▶ _Required tasks_
1. In the viewpoint piece on Ross Perot, on what date did Perot meet his yearly sales quota as an IBM salesman?
2. Extend the viewpoint piece on Ross Perot, starting after its final sentence.

Ross Perot, with his wife, Margot, at a watch party on election night in 1996, was a truly visionary 21st century leader who “created the entire industry we now call the Information Age,” writes Tom Luce. ( File Photo/Staff)

VIEWPOINT

Perot’s tenacity created industry
Innovative Texan prepared the soil for the Information Age
By TOM LUCE

We lost a unique and visionary American in Ross Perot.

We so often see Ross in the red, white and blue colors of an earlier America. Deservedly so. Here are notes from his Horatio Alger life story: Texarkana newspaper boy; midshipman shaking lands with Dwight Eisenhower at graduation; leading salesman for IBM, fulfilling his sales quota for the year on Jan. 2; Fortune cover boy as the nation’s first tech entrepreneur; advocate for Vietnam POWs; honored by the nation’s Joint Chiefs of Staff for working to make sure every American wounded in combat received the health care treatment needed; independent candidate for president of the United States, garnering the most popular votes ever by a independent candidate for the highest office in the land; humanitarian and philanthropist; devoted husband to the love of his life, Margot; father to five wonderful children and grandfather to 16. It is as if he stepped out of a Norman Rockwell painting and lived the American Dream.

▶ _Entries shown_
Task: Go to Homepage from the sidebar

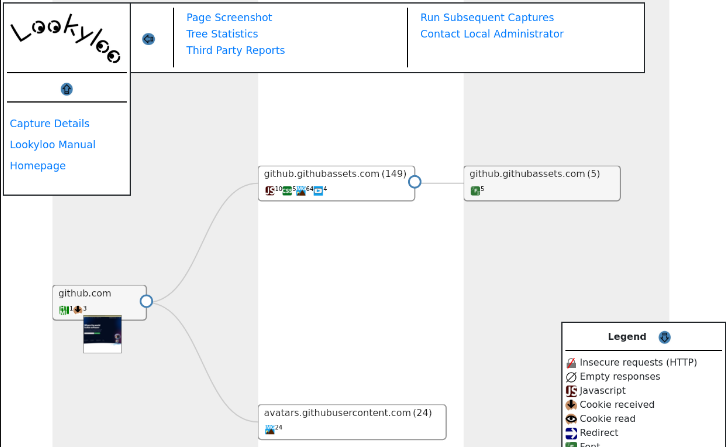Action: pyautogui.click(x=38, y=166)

---

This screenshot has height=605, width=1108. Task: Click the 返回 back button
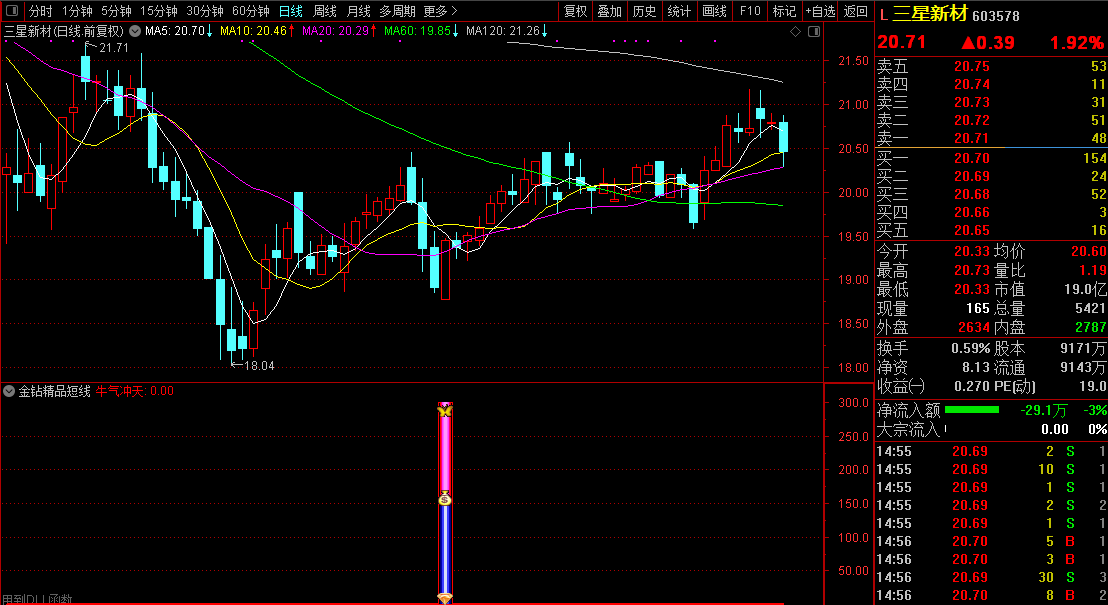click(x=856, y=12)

▶ _Answers given_
1. Jan. 2

2.
This portrait should not prevent us from losing sight of the truly visionary 21st century leader he was. He created the entire industry we now call the Information Age. IBM led the creation of the computer hardware industry that helped America win World War II. Ross created a company, Electronic Data Systems, that understood the next step was to marry hardware and software to transform pencil-and-paper business processes to electronic signals. This meant work could be accomplished faster, more efficiently and effectively, unleashing American business productivity and the innovation economy.

This also allowed implementation of visionary national public policy ideas, such as health care for all senior citizens and health care for the most needy. Medicare and Medicaid meant claims had to be submitted, reviewed and approved. Without data processing, policy ideals could not have been implemented. EDS under his leadership married hardware with software and a business mind-set of solving problems. We now call that computer services.

He talked about building a company, and that he did, first at EDS and then again at Perot Systems, attracting talented people like Morton Meyerson, Tom Walter, Bill Gayden, Les Alberthal, Jeff Heller and Davis Hamlin. He phrased that as “gathering eagles one at a time.”

So yes, he was a company builder, but he was even more; he was an industry creator. In the beginning there was Tom Watson of IBM and Ross Perot. He prepared the soil for Bill Gates, Steve Jobs and Michael Dell to bloom and flourish.

Then in the 1980s he articulated a vision that Texas, his home state he loved, had to diversify its natural resource-based economy to prosper in the 21st century. He knew the economy of the future would be predicated upon human capital and that our economy would thrive on services as well as goods, and that would require an educated workforce. Thus he lead the nation’s first state-driven education reform movement. His plan was adopted by the Legislature and followed by five governors of two political parties for 25 years. As a result, the Texas economy was prepared to diversify and boom in the 1980s, the 1990s and the 2000s.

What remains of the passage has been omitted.